In one sense the Port Desire Notebook ‘nests' within the extraordinary gap of use of the St. Fe Notebook, which started in 1833 then jumped to 1835, while the gap in the middle of the Port Desire Notebook is filled by the Banda Oriental, Valparaiso and the first part of Santiago Notebooks.

Gordon Chancellor and John van Wyhe

August 2008

'Port Desire — Famine Wollaston Isld Navarin Isd. E. Falkland Isld Measurements of curved hills East coast of Chiloe Boat excursion Chonos S. Carlos'. (1-4.1834, 11-12.1834). Text EH1.8 [English Heritage 88202328]

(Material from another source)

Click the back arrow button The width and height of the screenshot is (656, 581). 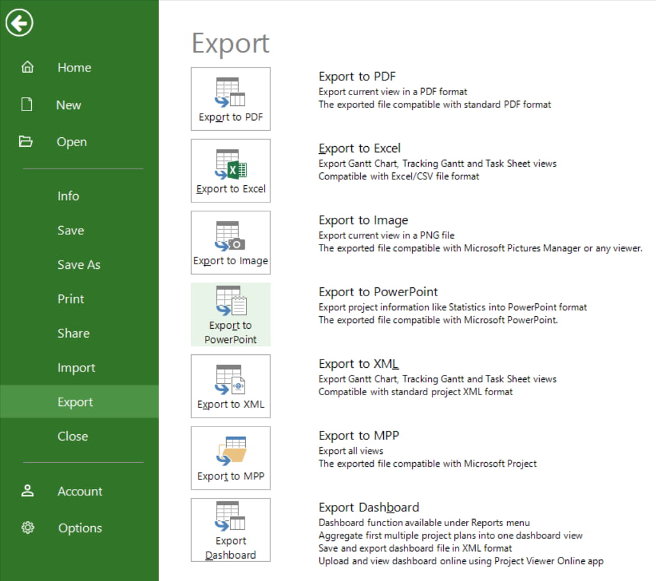pos(19,23)
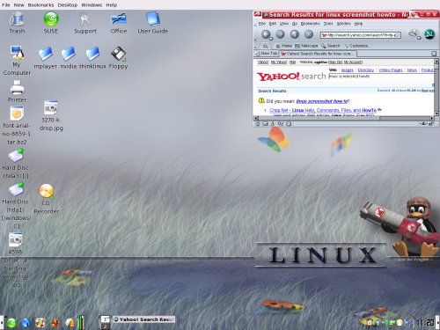Click the Home personal toolbar button

284,46
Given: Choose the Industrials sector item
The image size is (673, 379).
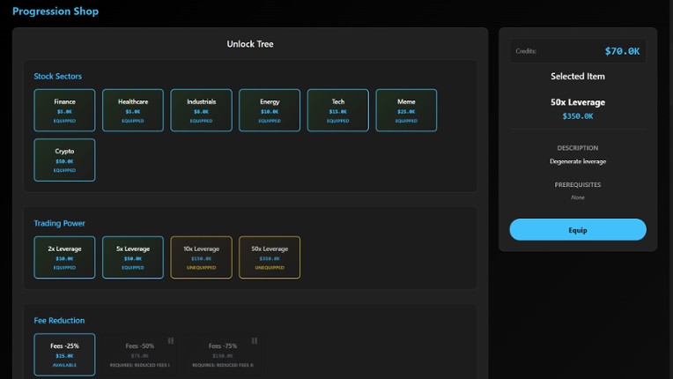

1 The Port Desire Notebook contains far more diagrams (41) than any other notebook apart from the St. Fe Notebook (which has 46). Since the Port Desire Notebook has less than half the number of words of the St. Fe Notebook, this means that the density of diagrams in the Port Desire Notebook is the highest of any notebook. The Notebook also has the second largest number of blank pages, after the Banda Oriental Notebook.

2 Other notebooks used in the same time period as the Port Desire Notebook are, in order, the B. Blanca, Banda Oriental and Valparaiso Notebooks for the southern winter of 1834 and Santiago which was in use from September 1834 at least until the end of the voyage (see introduction to the Santiago Notebook).